▸ **TASK**: In the entries that follow, copy exactly each line from the first through the line with "Task: Select the 日本語入力 tab".

▸ **DATA TO EXAMINE**:

::::::::::

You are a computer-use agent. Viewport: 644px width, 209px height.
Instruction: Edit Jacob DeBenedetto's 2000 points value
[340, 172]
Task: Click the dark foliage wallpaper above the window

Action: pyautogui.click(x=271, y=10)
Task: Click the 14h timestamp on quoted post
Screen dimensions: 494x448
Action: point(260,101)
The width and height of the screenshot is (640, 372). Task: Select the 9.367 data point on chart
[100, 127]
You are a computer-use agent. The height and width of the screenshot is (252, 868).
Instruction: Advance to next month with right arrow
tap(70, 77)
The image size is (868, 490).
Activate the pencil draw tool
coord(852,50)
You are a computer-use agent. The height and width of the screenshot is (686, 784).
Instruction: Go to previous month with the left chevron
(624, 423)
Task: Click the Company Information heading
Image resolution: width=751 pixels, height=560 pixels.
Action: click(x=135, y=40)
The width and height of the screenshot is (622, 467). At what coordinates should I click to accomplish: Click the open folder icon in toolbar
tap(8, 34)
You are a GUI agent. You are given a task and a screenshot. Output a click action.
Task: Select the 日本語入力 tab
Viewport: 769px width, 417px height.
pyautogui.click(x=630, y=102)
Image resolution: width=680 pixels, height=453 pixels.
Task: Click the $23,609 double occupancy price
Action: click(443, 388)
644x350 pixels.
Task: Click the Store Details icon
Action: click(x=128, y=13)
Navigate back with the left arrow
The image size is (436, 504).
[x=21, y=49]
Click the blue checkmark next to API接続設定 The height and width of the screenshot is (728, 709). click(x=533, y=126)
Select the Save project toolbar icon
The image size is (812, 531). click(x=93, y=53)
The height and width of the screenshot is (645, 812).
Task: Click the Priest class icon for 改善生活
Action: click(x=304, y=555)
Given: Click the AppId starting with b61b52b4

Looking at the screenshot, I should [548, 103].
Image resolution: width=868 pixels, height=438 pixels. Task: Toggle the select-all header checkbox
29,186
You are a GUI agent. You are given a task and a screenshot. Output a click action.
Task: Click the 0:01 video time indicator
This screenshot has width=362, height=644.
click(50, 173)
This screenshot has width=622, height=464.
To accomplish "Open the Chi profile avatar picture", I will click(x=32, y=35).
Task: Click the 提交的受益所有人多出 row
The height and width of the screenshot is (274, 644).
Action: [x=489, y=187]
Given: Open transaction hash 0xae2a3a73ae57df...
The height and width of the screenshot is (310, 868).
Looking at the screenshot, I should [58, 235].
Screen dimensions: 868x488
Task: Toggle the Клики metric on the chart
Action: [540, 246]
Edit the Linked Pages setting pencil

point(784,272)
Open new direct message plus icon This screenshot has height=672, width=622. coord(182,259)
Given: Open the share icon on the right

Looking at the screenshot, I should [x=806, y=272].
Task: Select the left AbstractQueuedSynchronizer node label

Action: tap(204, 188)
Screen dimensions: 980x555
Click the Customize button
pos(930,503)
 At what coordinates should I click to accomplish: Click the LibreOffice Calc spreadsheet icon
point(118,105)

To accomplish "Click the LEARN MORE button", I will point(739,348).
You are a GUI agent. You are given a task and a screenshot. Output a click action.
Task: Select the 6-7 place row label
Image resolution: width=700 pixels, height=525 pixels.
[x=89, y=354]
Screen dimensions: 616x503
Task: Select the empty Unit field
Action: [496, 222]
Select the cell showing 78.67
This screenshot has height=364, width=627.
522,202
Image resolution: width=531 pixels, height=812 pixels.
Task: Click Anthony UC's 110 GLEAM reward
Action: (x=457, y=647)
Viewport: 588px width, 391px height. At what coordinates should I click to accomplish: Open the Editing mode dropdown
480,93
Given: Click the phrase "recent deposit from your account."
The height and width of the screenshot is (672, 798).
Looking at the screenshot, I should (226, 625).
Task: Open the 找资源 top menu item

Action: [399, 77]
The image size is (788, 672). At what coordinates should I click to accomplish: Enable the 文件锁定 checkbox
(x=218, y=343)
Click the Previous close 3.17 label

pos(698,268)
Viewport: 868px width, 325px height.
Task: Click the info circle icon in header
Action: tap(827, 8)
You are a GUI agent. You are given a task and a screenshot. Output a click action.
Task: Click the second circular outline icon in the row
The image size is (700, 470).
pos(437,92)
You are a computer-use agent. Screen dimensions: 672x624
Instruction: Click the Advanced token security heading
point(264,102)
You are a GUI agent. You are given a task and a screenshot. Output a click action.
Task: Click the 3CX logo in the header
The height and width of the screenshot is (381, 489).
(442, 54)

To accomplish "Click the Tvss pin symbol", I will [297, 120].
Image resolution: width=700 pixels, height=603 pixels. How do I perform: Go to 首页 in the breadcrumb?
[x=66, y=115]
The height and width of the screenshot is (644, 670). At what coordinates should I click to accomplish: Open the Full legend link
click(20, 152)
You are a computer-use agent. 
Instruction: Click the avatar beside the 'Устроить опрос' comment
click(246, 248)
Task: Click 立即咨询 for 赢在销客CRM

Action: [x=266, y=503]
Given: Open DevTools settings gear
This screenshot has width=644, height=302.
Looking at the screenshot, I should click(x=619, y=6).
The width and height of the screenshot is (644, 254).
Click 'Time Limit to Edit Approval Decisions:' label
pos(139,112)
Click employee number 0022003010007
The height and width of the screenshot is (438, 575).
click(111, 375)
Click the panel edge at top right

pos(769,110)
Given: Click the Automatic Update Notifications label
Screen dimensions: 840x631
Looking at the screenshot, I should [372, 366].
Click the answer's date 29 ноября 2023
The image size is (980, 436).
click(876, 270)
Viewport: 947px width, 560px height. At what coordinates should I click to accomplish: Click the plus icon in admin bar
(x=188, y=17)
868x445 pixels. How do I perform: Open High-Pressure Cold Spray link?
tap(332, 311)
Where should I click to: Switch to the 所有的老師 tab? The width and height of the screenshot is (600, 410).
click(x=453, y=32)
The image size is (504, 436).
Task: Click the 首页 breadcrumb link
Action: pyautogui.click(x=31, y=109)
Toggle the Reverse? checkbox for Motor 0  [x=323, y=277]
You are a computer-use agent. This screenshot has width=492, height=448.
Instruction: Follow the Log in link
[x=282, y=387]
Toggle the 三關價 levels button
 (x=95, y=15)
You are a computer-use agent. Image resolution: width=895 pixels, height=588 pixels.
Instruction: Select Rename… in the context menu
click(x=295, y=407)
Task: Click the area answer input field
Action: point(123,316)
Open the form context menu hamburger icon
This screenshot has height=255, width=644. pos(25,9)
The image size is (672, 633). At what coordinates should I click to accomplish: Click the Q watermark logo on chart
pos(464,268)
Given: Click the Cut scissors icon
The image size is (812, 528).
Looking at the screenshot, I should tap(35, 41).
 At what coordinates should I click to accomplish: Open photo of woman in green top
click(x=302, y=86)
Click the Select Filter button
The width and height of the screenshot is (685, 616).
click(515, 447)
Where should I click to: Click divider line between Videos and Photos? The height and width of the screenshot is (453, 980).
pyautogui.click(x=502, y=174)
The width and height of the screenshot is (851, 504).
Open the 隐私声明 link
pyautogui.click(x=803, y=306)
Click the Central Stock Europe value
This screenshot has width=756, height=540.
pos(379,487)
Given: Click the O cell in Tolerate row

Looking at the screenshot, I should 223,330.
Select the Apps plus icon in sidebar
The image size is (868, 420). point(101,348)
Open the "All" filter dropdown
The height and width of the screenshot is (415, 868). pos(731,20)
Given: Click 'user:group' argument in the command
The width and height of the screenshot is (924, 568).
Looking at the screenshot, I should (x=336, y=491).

::::::::::

▸ **WRITTEN ANSWER**:
You are a computer-use agent. Viewport: 644px width, 209px height.
Instruction: Edit Jacob DeBenedetto's 2000 points value
[340, 172]
Task: Click the dark foliage wallpaper above the window

Action: pyautogui.click(x=271, y=10)
Task: Click the 14h timestamp on quoted post
Screen dimensions: 494x448
Action: point(260,101)
The width and height of the screenshot is (640, 372). Task: Select the 9.367 data point on chart
[100, 127]
You are a computer-use agent. The height and width of the screenshot is (252, 868).
Instruction: Advance to next month with right arrow
tap(70, 77)
The image size is (868, 490).
Activate the pencil draw tool
coord(852,50)
You are a computer-use agent. The height and width of the screenshot is (686, 784).
Instruction: Go to previous month with the left chevron
(624, 423)
Task: Click the Company Information heading
Image resolution: width=751 pixels, height=560 pixels.
Action: click(x=135, y=40)
The width and height of the screenshot is (622, 467). At what coordinates should I click to accomplish: Click the open folder icon in toolbar
tap(8, 34)
You are a GUI agent. You are given a task and a screenshot. Output a click action.
Task: Select the 日本語入力 tab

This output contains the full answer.